The level and frequency of Dialectical Behavioral Therapy and any medication should be reevaluated and adjusted frequently to get the best result. Many people, parents especially, are hesitant to put a child on SSRIs – but they are considered by many doctors to be milder than regular anti-depressants, and sometimes medicinal intervention is necessary.
What Does the Future Look Like for Someone with Emotional Dysregulation Disorder?
As I have tried to emphasize, mental illness is always complex and therefore it is difficult to predict what one person’s response to diagnoses and treatment will be. Studies have shown that people that suffer from Emotional Dysregulation Disorder, Borderline Personality Disorder, and other mood disorders have a higher risk of abusing drugs or alcohol, developing eating disorders, or engaging in other risky behaviors (like sexual promiscuity).
However, contrary to popular belief, recovery from the symptoms of Emotional Dysregulation is common and achievable, even in severe cases. Important factors to treating the symptoms of Emotional Dysregulation and creating the best possible future for your child include:
- Early Diagnoses. The sooner Emotional Dysregulation is diagnosed, the sooner treatment can begin.

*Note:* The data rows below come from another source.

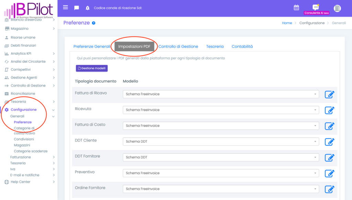Image resolution: width=352 pixels, height=200 pixels.
Task: Open the chat messages icon
Action: (76, 8)
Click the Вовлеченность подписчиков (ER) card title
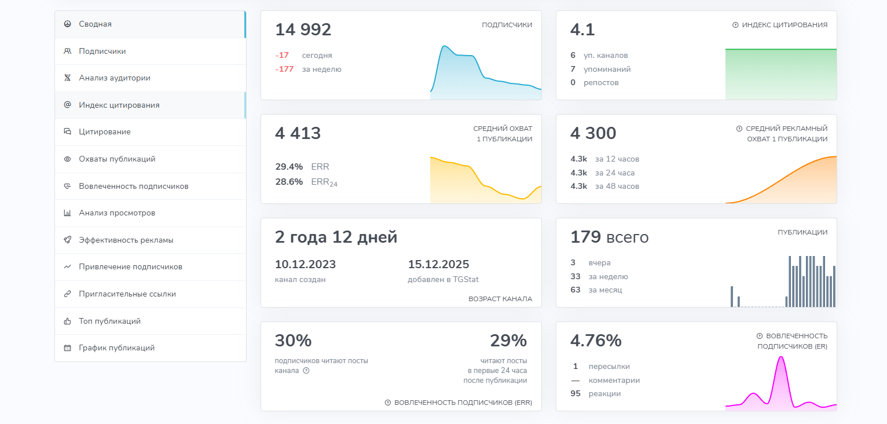This screenshot has height=424, width=887. click(x=796, y=341)
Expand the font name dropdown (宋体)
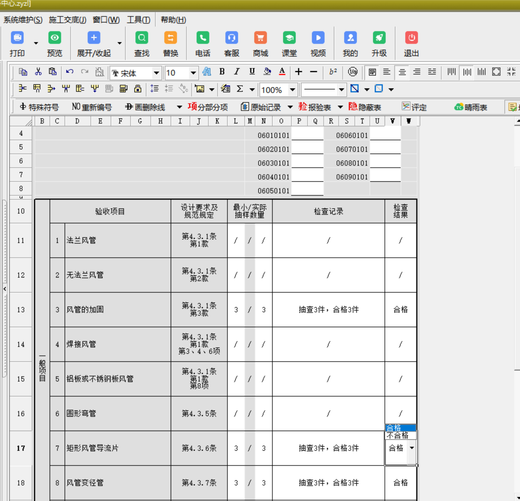The height and width of the screenshot is (501, 520). click(x=156, y=73)
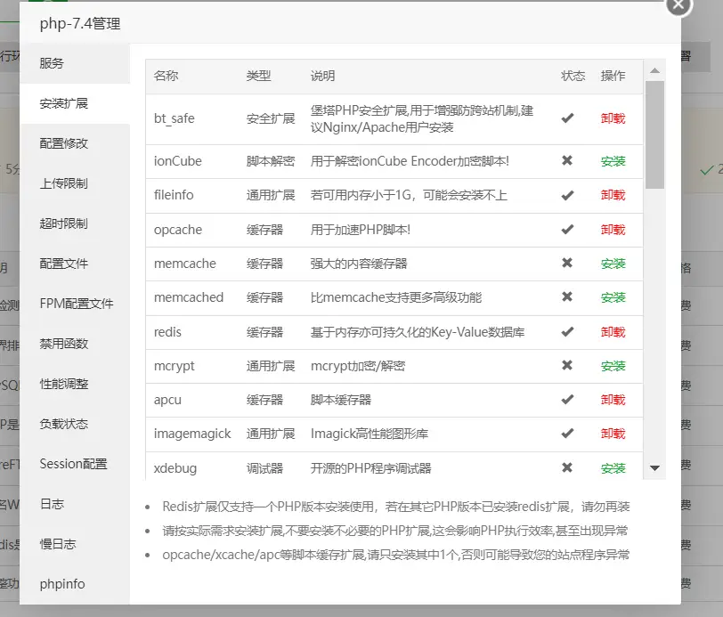The width and height of the screenshot is (723, 617).
Task: Click the checkmark status icon for bt_safe
Action: (x=567, y=118)
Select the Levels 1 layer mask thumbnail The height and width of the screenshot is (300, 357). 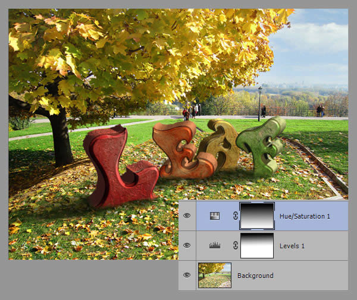[x=256, y=245]
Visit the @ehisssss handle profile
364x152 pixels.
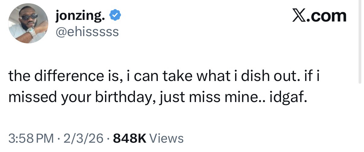pos(88,31)
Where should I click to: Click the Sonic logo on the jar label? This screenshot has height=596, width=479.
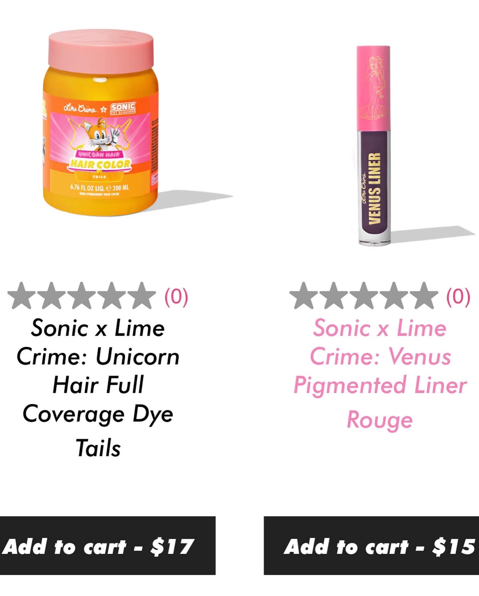123,108
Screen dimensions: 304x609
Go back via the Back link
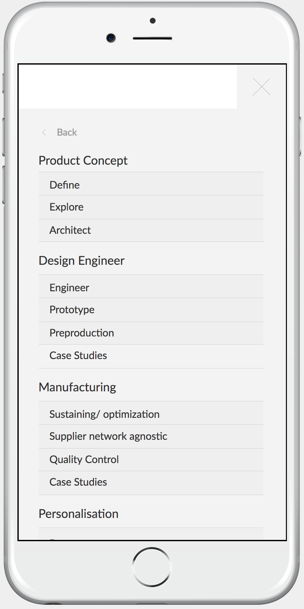pyautogui.click(x=67, y=132)
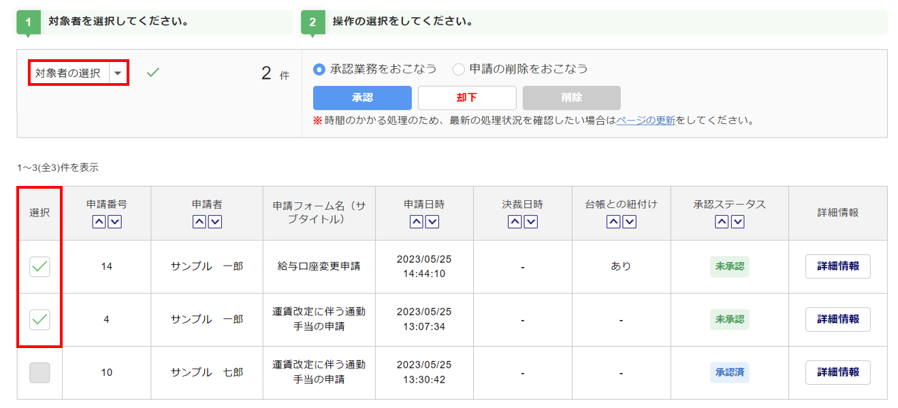Image resolution: width=898 pixels, height=408 pixels.
Task: Open 詳細情報 for application number 14
Action: point(837,266)
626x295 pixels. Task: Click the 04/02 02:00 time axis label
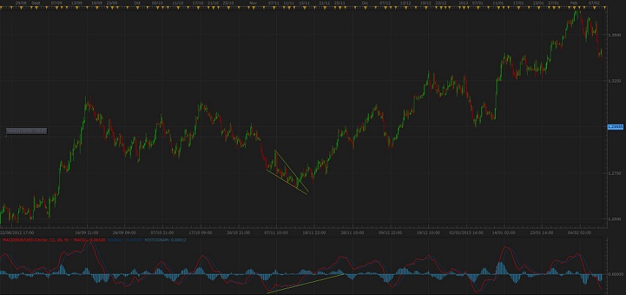click(580, 232)
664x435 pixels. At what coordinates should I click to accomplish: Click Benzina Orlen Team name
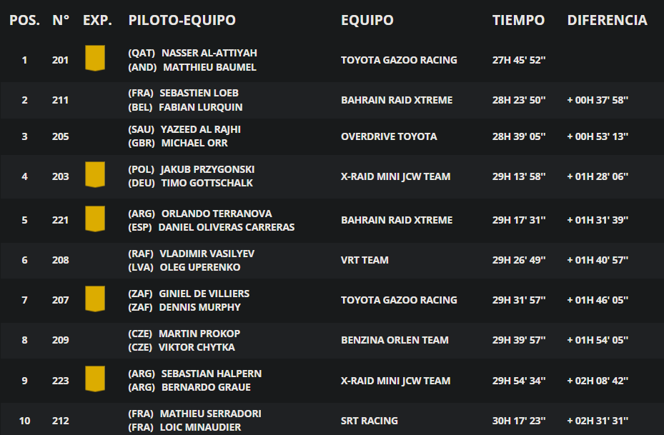[x=395, y=340]
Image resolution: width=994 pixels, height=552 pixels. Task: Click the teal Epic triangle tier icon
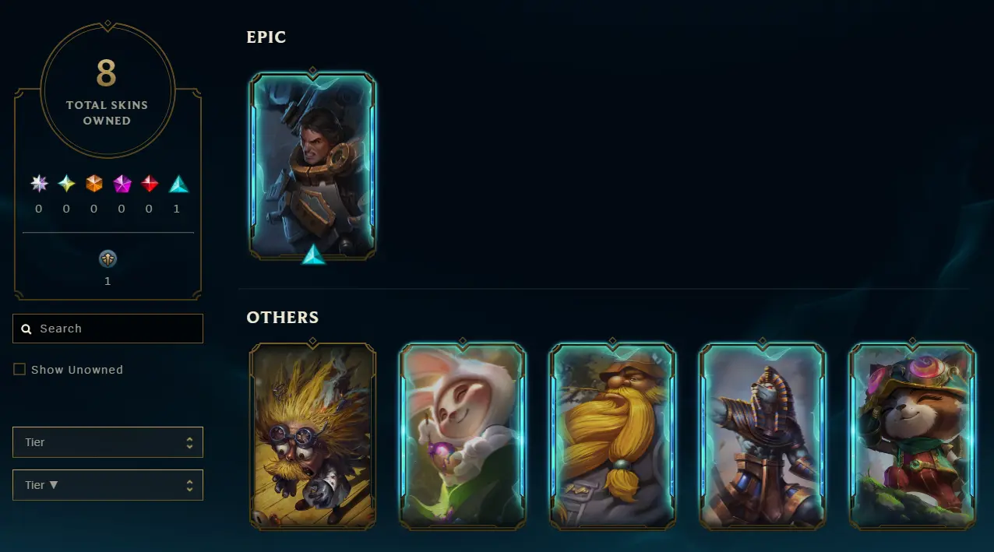(x=179, y=184)
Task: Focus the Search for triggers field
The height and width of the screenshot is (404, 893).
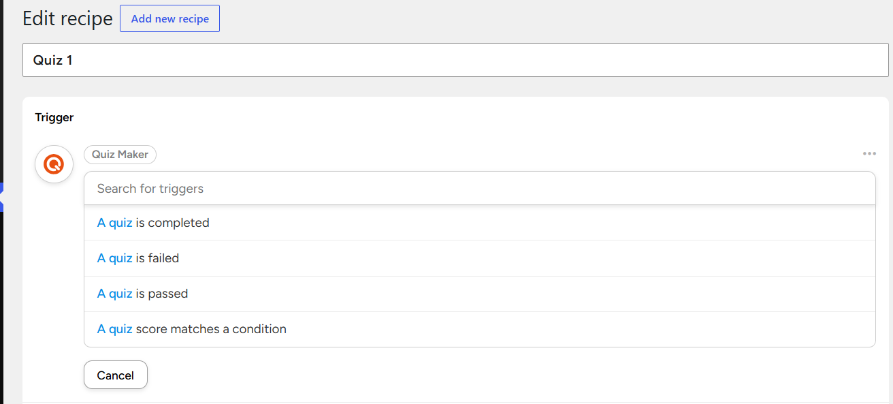Action: (479, 188)
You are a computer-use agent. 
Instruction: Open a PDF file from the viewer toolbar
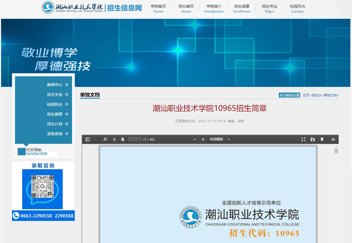coord(313,139)
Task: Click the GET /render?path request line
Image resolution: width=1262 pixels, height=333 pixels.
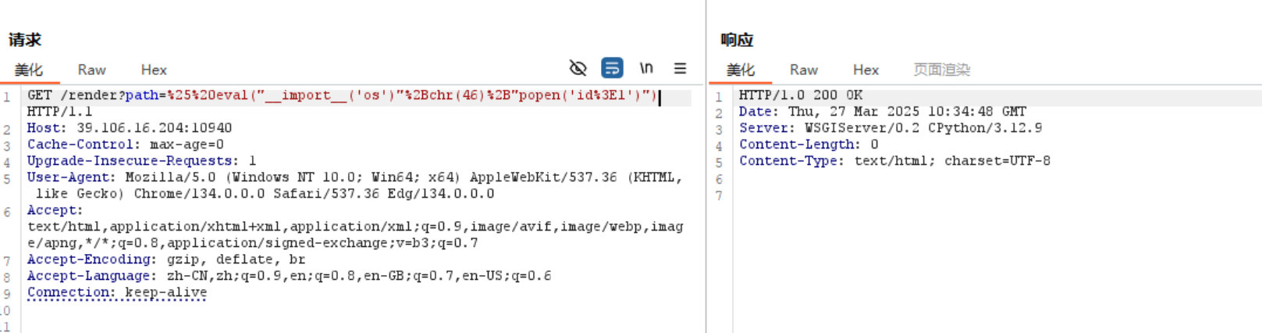Action: (x=343, y=95)
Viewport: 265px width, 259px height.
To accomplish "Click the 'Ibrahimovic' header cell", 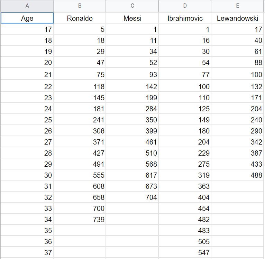I will [185, 18].
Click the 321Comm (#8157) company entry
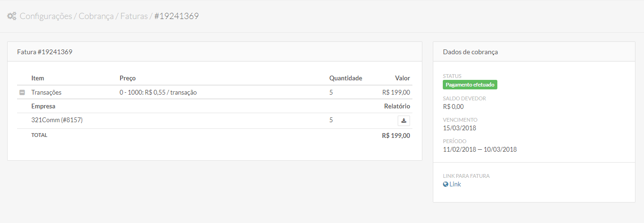Image resolution: width=644 pixels, height=223 pixels. 57,120
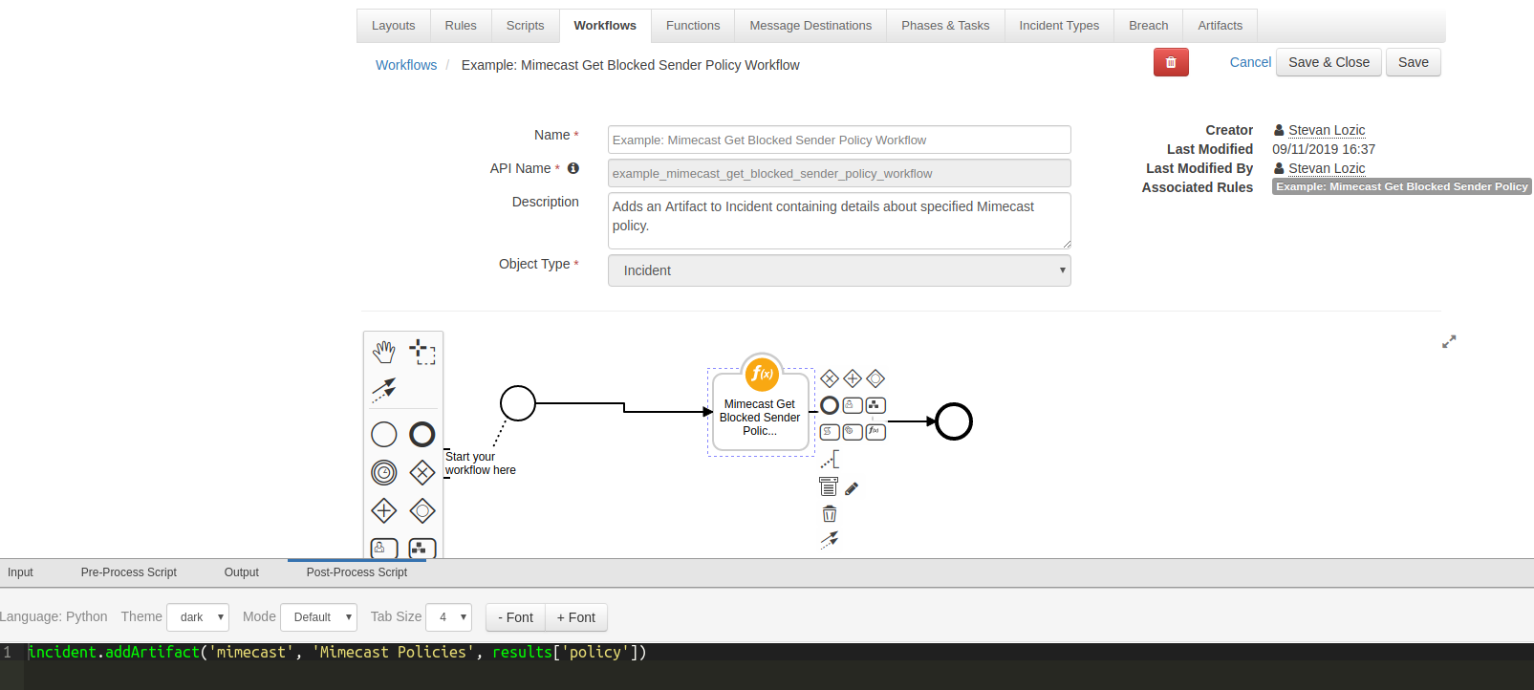Open the Mode dropdown set to Default
The width and height of the screenshot is (1534, 690).
click(x=318, y=617)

- Understanding the Root Causes. If there was an early childhood trauma, therapy to deal with the issues may be effective. If there is a chemical imbalance, SSRIs may be the best choice. Understanding the underlying causes will help to better treat the problem and create a better long-term outcome.
- Support of Family, Friends and Community. People, especially children, diagnosed with a mental illness often feel alienated and embarrassed. If you are a parent or caregiver to someone with Emotional Dysregulation, it is important to educate yourself as to the causes, treatments and prognosis of the disease and support your child in his journey to recovery. If a family member is struggling with a mental illness, the best thing you can do is avoid blaming the person and offer support for what he is going through. Teachers, clergy, and other community members can aid in a child’s recovery by following the treatment advice of doctors and offering emotional support.
Unfortunately and too often, mental illness is looked at a pseudo-disease – one that the sufferer is almost at fault for. For a person who does not suffer from Emotional Dysregulation, someone whose responses seem abnormal or extreme is hard to understand. This is especially true in a parent and child relationship. The parent may see his child “acting out” and believe it to be willfulness or that the child is throwing a temper tantrum. Of course, any child can throw a temper tantrum, but the consistent display of inappropriate emotional responses may indicate a bigger problem.
A child should not be punished for having Emotional Dysregulation, nor should the parent blame themselves. Blame only inhibits the treatment process, so it may even be wise for family members of children with a mental illness to participate in therapy. Remember that mental illness is both a medical diagnoses and a social problem that should be faced with sensitivity and love.